YOUR GOAL:
Write out each line of the entries exactly, starting at the first and finishing with the line that contains "640x480 pixels.".

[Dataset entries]
***

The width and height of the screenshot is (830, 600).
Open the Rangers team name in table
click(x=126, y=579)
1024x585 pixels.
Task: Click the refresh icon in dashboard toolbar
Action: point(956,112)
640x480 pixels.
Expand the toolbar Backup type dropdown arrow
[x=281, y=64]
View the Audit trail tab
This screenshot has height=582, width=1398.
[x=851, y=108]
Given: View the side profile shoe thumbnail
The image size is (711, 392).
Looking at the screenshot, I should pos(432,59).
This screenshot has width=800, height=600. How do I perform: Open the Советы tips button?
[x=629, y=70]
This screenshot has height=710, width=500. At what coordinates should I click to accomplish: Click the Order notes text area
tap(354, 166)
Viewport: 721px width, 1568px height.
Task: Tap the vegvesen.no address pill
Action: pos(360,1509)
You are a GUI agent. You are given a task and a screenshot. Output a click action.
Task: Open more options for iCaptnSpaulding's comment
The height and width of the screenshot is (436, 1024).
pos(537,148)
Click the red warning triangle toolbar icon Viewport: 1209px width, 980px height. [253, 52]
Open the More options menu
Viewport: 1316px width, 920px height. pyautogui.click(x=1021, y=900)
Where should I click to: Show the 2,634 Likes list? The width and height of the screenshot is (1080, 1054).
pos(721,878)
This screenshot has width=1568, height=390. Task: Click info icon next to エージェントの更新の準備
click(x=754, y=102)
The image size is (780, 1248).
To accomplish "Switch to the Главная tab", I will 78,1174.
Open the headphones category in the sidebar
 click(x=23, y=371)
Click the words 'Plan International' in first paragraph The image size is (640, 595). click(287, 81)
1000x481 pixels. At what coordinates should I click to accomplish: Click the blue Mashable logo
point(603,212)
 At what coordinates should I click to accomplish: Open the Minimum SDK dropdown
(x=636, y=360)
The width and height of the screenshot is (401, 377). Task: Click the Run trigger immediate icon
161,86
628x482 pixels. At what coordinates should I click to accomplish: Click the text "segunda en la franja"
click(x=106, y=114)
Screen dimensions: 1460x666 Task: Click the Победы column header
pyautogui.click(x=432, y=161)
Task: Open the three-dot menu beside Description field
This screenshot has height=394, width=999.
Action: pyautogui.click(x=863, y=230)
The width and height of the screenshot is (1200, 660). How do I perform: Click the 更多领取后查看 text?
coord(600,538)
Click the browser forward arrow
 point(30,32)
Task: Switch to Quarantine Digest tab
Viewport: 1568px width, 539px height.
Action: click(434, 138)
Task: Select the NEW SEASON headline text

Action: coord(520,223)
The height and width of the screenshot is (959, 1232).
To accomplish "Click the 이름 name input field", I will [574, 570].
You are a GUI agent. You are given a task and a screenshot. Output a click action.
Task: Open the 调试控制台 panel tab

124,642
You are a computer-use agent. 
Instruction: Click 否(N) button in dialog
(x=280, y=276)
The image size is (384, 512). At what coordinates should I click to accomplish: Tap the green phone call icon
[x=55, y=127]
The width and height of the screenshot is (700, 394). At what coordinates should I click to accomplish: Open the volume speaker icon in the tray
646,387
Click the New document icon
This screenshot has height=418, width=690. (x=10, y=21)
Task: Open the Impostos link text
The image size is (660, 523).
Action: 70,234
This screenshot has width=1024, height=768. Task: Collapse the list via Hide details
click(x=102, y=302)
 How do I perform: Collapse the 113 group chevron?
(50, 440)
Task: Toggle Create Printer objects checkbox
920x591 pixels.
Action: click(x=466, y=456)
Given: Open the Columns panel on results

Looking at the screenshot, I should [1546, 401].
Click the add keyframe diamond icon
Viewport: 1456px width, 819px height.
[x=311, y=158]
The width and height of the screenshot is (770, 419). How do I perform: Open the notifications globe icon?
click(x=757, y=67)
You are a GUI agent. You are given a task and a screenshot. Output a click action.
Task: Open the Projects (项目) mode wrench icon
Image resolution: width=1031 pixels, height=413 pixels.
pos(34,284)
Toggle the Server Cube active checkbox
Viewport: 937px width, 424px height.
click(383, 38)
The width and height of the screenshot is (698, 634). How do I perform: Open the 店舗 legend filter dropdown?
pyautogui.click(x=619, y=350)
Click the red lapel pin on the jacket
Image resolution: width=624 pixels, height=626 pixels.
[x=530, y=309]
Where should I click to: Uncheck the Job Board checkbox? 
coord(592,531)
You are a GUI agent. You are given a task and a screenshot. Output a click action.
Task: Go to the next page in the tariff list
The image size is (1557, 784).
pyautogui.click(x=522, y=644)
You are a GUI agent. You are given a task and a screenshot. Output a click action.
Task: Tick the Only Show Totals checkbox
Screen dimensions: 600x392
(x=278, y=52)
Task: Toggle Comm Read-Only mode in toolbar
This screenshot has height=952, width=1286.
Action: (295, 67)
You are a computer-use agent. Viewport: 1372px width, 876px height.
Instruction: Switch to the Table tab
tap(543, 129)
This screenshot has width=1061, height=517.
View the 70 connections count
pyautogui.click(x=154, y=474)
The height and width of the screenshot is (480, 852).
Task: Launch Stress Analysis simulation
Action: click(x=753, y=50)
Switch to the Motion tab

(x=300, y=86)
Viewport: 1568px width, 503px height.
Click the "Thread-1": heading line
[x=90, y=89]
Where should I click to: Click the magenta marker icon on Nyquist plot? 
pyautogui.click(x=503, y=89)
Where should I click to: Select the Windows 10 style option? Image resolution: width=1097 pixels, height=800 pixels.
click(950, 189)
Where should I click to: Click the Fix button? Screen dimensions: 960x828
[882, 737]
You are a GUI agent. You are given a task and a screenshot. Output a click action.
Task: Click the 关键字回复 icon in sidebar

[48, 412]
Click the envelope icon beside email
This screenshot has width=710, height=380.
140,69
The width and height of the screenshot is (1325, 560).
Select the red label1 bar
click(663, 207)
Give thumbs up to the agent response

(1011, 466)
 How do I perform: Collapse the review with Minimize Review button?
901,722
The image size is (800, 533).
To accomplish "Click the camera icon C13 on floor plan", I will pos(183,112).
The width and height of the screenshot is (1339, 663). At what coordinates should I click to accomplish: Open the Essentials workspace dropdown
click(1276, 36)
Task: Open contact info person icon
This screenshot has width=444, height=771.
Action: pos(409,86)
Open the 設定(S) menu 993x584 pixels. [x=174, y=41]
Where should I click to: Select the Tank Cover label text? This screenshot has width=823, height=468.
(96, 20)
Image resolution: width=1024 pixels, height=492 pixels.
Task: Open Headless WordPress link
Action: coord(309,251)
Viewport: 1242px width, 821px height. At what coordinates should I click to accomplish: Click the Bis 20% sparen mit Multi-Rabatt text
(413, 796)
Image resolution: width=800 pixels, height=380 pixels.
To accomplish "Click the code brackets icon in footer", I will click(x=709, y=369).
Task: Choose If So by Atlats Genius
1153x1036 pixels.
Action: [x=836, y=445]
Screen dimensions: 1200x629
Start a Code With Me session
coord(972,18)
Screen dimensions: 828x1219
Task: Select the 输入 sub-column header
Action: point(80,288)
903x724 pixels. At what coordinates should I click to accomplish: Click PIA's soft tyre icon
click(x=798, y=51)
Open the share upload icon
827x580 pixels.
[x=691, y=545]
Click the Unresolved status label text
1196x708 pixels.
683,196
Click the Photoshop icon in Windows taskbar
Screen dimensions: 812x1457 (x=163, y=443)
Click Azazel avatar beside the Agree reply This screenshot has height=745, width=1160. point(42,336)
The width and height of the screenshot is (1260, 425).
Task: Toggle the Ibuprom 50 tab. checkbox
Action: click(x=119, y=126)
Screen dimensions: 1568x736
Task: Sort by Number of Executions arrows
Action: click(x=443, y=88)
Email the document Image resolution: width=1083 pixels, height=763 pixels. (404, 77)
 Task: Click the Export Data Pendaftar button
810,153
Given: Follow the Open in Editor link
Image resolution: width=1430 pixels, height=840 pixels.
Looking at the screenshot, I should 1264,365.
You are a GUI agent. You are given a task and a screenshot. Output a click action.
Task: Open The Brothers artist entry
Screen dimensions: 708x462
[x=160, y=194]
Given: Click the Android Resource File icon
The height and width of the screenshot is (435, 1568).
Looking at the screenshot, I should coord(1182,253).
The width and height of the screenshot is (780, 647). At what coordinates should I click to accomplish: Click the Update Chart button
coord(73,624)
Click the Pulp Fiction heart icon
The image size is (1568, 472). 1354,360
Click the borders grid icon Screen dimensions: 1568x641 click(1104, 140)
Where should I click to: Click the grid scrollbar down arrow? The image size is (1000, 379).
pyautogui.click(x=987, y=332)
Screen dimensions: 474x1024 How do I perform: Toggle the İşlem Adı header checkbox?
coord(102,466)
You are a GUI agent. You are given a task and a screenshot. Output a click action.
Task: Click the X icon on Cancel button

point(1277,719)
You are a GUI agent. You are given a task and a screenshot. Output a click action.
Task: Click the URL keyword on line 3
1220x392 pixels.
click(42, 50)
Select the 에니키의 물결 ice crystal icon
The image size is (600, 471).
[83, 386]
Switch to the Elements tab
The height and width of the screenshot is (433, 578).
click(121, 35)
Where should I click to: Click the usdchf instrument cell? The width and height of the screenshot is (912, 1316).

***

RESPONSE AREA:
The width and height of the screenshot is (830, 600).
Open the Rangers team name in table
click(x=126, y=579)
1024x585 pixels.
Task: Click the refresh icon in dashboard toolbar
Action: point(956,112)
640x480 pixels.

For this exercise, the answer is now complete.